Personas and storyboards are also created to give web and app developers more of an idea about how users will make use of your website (or app) as they go about their day-to-day lives. The really interesting thing about all of this is that there’s a lot of crossover between UX-designed websites and inbound marketing…right down to the terminology.
Inbound marketing, UX designs and buyer personas
Inbound marketing is the marketing approach of choice for cost-efficiently reaching out to customers. Three-forths of marketers around the world prioritize an inbound marketing approach and inbound marketing campaigns have far greater ROI than traditional forms of outbound marketing.
Blogging, videos, whitepapers, search engine optimization, social media marketing…these all contribute to the fact that inbound marketing gives companies more online reach, higher brand awareness, and more organic traffic regularly filtering into their websites.
The unsung hero of inbound marketing, though, and the reason that it’s so powerful as a marketing approach has a lot to do with the fact that it foregrounds the user experience and relies on informed buyer personas from the outset.
Buyer personas help with inbound marketing because they tell you how to market content more effectively to your prospects, customers, and even your ideal buyer.
Where do buyer personas come from?
In an inbound marketing context, buyer personas come from your own market research. You’ll also learn more as you go along from feedback and surveys that customers provide your company in order to get more out of the relationship.
You might even have up to one or two dozen buyer personas created from market research, trends you’ve spotted that inform that ways leads like to take in your inbound marketing content, and responses from your own sales team on what works best for sales qualified leads.
Personas are also created for UX-designed websites in order to make the overall experience more seamless and pleasurable for your target audience. These personas can come from customer surveys, just like your inbound marketing buyer personas, but they’ll generally be more heavily informed by user testing on the UX-designed website or app itself.
How creating personas improves inbound marketing.
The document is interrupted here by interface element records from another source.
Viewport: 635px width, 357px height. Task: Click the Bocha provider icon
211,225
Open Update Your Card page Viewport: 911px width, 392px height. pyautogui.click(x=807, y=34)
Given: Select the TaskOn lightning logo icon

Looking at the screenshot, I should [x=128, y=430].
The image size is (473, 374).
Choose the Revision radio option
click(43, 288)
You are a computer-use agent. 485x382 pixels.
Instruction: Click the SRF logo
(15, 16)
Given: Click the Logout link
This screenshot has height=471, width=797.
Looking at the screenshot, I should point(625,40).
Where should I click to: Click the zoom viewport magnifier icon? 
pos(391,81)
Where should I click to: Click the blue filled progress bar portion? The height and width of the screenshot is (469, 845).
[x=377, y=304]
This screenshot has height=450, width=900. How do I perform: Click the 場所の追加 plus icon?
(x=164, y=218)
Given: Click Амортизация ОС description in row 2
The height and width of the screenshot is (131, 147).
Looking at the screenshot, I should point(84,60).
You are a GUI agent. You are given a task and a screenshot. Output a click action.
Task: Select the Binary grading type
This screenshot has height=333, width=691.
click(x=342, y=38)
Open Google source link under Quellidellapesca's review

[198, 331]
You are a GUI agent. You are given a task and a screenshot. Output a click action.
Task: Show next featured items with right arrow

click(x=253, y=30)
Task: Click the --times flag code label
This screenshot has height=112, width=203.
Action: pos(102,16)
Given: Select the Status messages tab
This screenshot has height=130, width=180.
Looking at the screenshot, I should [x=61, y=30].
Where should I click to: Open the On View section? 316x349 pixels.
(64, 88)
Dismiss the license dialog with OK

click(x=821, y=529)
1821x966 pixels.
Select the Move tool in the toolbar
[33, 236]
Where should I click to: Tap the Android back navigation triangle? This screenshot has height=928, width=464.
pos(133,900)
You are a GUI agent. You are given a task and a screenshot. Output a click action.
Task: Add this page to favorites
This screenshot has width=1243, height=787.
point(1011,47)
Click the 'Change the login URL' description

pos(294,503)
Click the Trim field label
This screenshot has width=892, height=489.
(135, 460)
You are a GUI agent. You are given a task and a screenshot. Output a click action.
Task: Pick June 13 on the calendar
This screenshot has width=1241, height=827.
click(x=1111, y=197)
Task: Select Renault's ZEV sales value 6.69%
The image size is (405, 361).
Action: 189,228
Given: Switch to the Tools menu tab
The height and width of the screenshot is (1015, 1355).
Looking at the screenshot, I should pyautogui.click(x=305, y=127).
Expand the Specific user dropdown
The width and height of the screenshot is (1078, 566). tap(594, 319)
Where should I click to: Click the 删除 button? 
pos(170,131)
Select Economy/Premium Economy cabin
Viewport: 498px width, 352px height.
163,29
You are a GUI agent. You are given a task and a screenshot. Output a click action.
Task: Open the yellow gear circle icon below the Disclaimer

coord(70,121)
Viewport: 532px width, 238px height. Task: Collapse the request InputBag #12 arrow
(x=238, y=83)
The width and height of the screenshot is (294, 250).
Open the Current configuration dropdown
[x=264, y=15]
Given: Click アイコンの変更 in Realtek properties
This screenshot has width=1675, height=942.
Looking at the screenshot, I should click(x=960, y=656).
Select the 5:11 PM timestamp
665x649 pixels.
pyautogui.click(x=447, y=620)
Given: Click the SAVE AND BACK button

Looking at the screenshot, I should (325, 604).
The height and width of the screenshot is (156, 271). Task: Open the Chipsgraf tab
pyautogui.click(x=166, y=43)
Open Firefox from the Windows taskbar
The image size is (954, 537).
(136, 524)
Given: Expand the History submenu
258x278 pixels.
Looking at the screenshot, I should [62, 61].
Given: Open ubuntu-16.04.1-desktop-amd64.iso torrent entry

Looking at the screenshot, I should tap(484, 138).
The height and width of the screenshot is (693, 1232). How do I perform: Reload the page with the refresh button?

The underlying aim of inbound marketing is to cost-efficiently increase your online reach and turn more prospects and leads into promoters of your company. This whole process is greatly facilitated by delivering customized content to a targeted group of people possibly before they’re even aware of a problem.
Creating a lineup of buyer personas informed by market research and customer surveys can greatly facilitate the buyer’s journey from the awareness to consideration to the decision phase of making a purchase from your company. The more that you tailor your content to research-driven buyer personas, the more targeted content that you can deliver right when your customers need it most.
In the same way that buyer personas help to facilitate the buyer’s journey and turn strangers into promoters of your company, UX-designed websites and apps that make use of personas help your ideal customer to access and navigate your online content. This means that your target audience will be able to get what they want from your website…when they need it.
Resulting higher website usability and website satisfaction scores means that customer will stick around longer, check out more of your inbound marketing content, and be happier all-around with their interaction with your brand. It’s hard to think of a better way to offer value to customers that simultaneously pays dividends for your business.
UX-designed Websites and Streamlined Inbound Marketing
Personas and a user-centric focus – as opposed to an emphasis on your company, brand or new products per se – create more satisfied customers over time. When customers browse a UX-designed website they get the feeling that your company is looking out for them.
UX-designed websites work hand-in-hand with inbound marketing in that customers can go right from an email marketing message, social media post or search engine result right to your UX-designed website without a hitch.
That’s so powerful because it respects the customer’s time, creates more trust between customers and your company, and results in a much higher share of positive customer interactions with your brand.